Unfair Dismissal

This is essentially the termination of a contract of employment in circumstances that are unfair, harsh, unjust, or unreasonable.

For example in Western Australia, the workplace agreement laws strengthen the rights of employees. Those who are dismissed harshly, oppressively or unfairly can make a complaint to an independent arbitrator. If successful, they can be reinstated, compensated or both. The meaning of the term 'unfair' will be determined by the arbitrator in each case.

These guidelines can be and are sometimes different in various states or territories of Australia. Correct interpretation and enforcement of your claim, should be confirmed with a Personal Injury Lawyer in your own State or Territory.

In our example using WA, employee claims of unfair dismissal are dealt with by the Industrial Magistrate's Court, unless the agreement specifically nominates the WA Industrial Relations Commission. The powers of the Court and the Commission are similar.

If an employee has been dismissed for refusing to enter a workplace agreement, for not agreeing to have an agreement varied, or for any other reason, the Court or Commission can order reinstatement, compensation of up to six months wages, or both. It is up to the employer to prove that the dismissal was not for the above reasons.

Claims of unfair dismissal must be lodged with the Court or Commission within 28 days of the termination. Employees can represent themselves at hearings or engage an agent such as a Personal Injury Lawyer or a union official. As mentioned , compensation of up to six months pay can be awarded, with the amount being based on an average of wages received.

As set out in The Workplace Relations Act 1996 , the unfair dismissal provisions are designed to give employees access to a fair and simple process of appeals against dismissals, based on the principle of a "fair go all round", striking a balance between employers and employees.

The provisions of the Act cover two types of termination: harsh, unjust, or unreasonable termination and unlawful termination.

While the Act does not define the phrase "harsh, unjust or unreasonable" it does set out the factors that the Australian Industrial Relations Commission must have regard to when determining such a matter.

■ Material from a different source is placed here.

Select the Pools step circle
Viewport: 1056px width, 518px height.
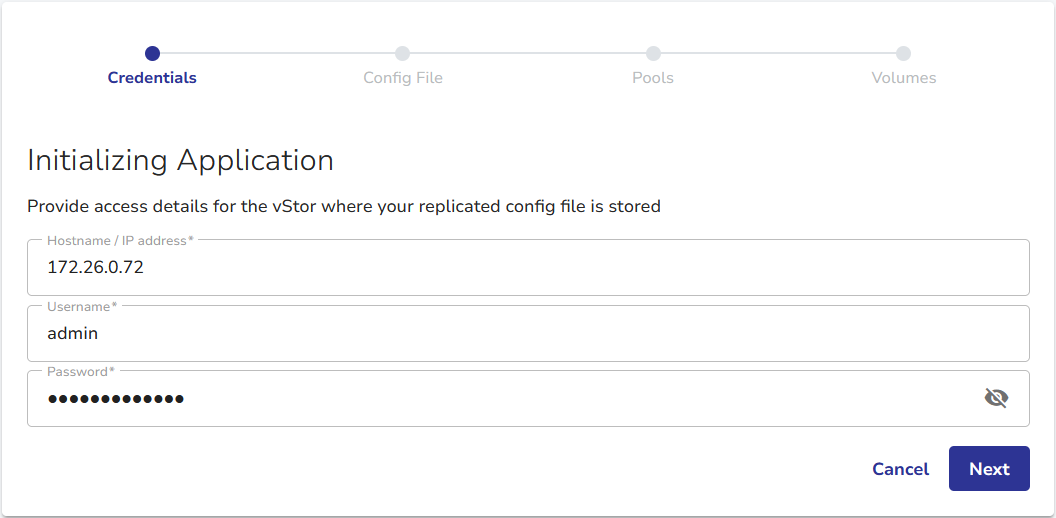653,53

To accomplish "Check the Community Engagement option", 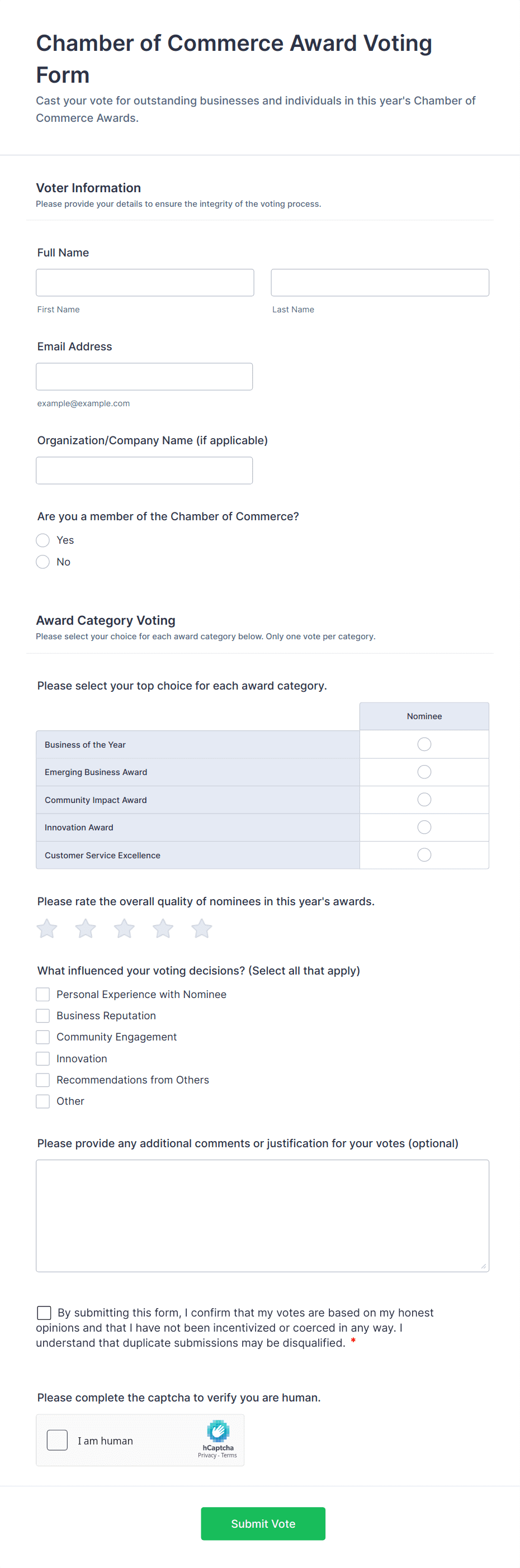I will (42, 1037).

These include:

  • whether there was a valid reason for the termination related to the capacity or conduct of the employee, or the operational requirements of the business;
  • whether the employee was notified of that reason;
  • whether the employee was warned about unsatisfactory performance beforehand; and
  • whether the employee was given an opportunity to respond in relation to the alleged incapacity or misconduct.

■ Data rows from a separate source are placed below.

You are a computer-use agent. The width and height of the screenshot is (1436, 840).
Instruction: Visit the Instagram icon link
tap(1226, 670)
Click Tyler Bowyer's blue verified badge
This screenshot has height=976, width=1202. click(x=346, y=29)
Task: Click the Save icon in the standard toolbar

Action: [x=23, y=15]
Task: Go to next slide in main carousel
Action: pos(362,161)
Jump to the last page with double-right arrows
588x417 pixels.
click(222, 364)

The Act prohibits termination of an employee on the following grounds:

  • temporary absence from work because of illness or injury;
  • membership or non-membership of a trade union, or acting as an employee representative;
  • absence from work during maternity leave or other parental leave
  • because of the employee's sex, race, age, physical or mental disability, national extraction, religion, pregnancy, sexual preference, pregnancy, marital status, political opinion or family responsibilities;
  • the employee has made a complaint seeking enforcement of an award or agreement;
  • refusing to negotiate, sign, vary, extend or terminate an Australian Workers Agreement (AWA).

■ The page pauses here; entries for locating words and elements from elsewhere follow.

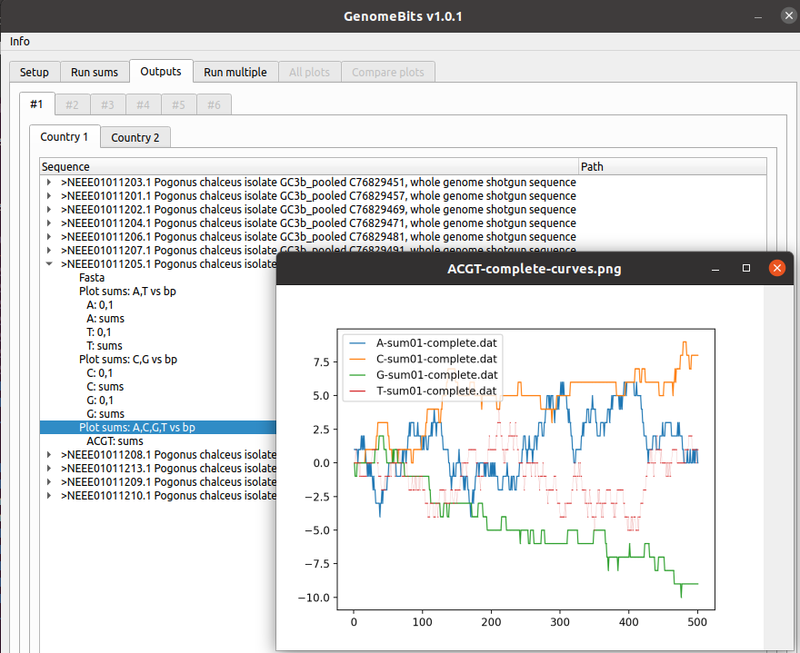
Task: Select 'Plot sums: C,G vs bp' item
Action: 128,359
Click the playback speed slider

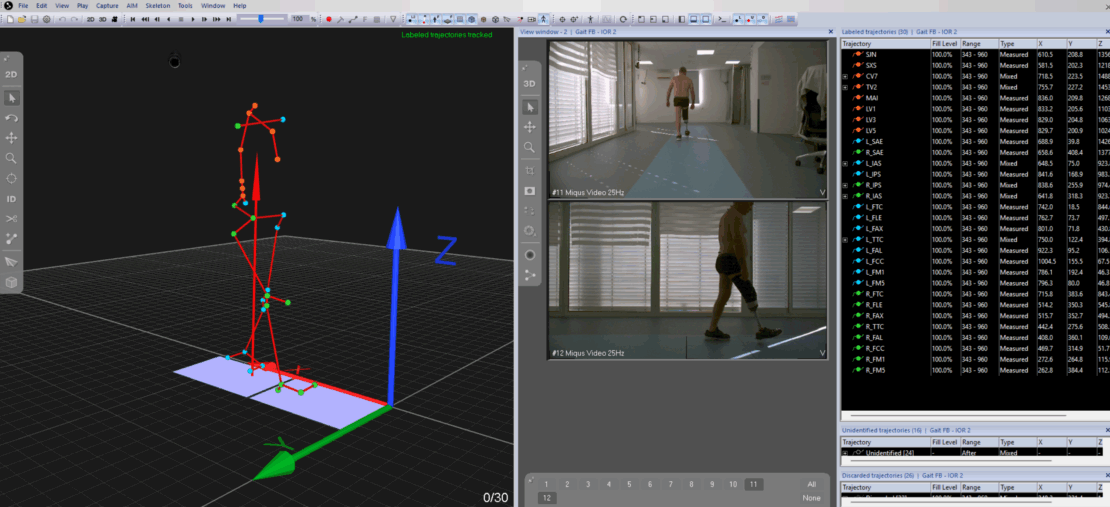pos(262,19)
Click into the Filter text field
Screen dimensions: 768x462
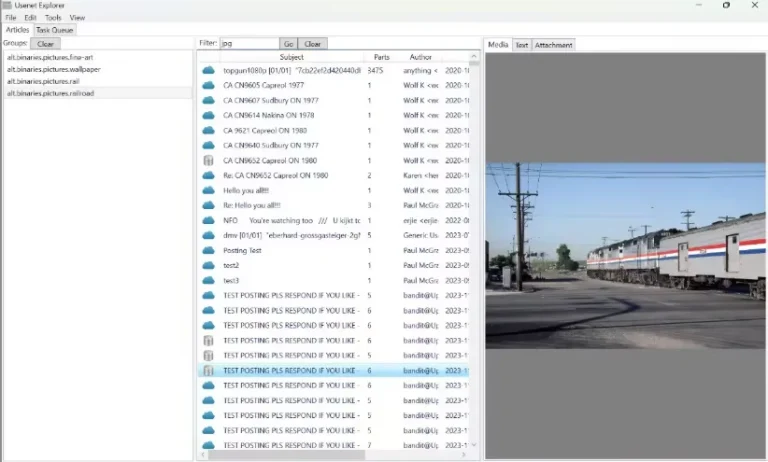[x=249, y=44]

The above information is provided courtesy of WageNet WA and The Workplace Relations Act 1996.

Please note, the above information is supplied in respect to "Unfair Dismissal" laws as they exist specifically for Western Australia. The detail provided should not be compared to your own situation , or be taken as accurate up-to-date legal advice , without first consulting an expert Personal Injury Lawyer in your own location.